| Task to carry out |
Copy the following items line for line, without changing anything.
··· Material supplied ···
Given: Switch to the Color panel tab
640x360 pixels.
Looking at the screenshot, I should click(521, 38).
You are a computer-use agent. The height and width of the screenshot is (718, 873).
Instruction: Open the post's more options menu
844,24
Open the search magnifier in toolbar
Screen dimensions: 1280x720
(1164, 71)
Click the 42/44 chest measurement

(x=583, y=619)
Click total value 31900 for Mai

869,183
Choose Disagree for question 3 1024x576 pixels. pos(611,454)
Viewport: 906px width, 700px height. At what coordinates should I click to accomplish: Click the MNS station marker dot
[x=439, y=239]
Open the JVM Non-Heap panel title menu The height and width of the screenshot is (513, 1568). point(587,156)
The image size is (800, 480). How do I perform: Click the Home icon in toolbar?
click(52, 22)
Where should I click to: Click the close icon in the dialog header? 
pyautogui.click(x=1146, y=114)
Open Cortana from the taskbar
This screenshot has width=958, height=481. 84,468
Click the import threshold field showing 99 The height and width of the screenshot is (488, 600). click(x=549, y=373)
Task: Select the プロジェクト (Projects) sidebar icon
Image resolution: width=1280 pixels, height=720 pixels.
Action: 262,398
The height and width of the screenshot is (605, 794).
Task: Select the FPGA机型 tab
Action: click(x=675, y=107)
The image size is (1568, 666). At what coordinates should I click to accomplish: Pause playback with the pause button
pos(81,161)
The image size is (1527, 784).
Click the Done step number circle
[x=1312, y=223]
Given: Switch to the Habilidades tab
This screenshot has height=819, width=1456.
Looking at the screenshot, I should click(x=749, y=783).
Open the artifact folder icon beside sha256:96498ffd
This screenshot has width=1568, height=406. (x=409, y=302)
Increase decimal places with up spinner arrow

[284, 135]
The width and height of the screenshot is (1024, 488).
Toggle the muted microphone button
···
| Exercise response |
Given: Switch to the Color panel tab
640x360 pixels.
Looking at the screenshot, I should click(521, 38).
You are a computer-use agent. The height and width of the screenshot is (718, 873).
Instruction: Open the post's more options menu
844,24
Open the search magnifier in toolbar
Screen dimensions: 1280x720
(1164, 71)
Click the 42/44 chest measurement

(x=583, y=619)
Click total value 31900 for Mai

869,183
Choose Disagree for question 3 1024x576 pixels. pos(611,454)
Viewport: 906px width, 700px height. At what coordinates should I click to accomplish: Click the MNS station marker dot
[x=439, y=239]
Open the JVM Non-Heap panel title menu The height and width of the screenshot is (513, 1568). point(587,156)
The image size is (800, 480). How do I perform: Click the Home icon in toolbar?
click(52, 22)
Where should I click to: Click the close icon in the dialog header? 
pyautogui.click(x=1146, y=114)
Open Cortana from the taskbar
This screenshot has width=958, height=481. 84,468
Click the import threshold field showing 99 The height and width of the screenshot is (488, 600). click(x=549, y=373)
Task: Select the プロジェクト (Projects) sidebar icon
Image resolution: width=1280 pixels, height=720 pixels.
Action: 262,398
The height and width of the screenshot is (605, 794).
Task: Select the FPGA机型 tab
Action: click(x=675, y=107)
The image size is (1568, 666). At what coordinates should I click to accomplish: Pause playback with the pause button
pos(81,161)
The image size is (1527, 784).
Click the Done step number circle
[x=1312, y=223]
Given: Switch to the Habilidades tab
This screenshot has height=819, width=1456.
Looking at the screenshot, I should click(x=749, y=783).
Open the artifact folder icon beside sha256:96498ffd
This screenshot has width=1568, height=406. (x=409, y=302)
Increase decimal places with up spinner arrow

[284, 135]
The width and height of the screenshot is (1024, 488).
Toggle the muted microphone button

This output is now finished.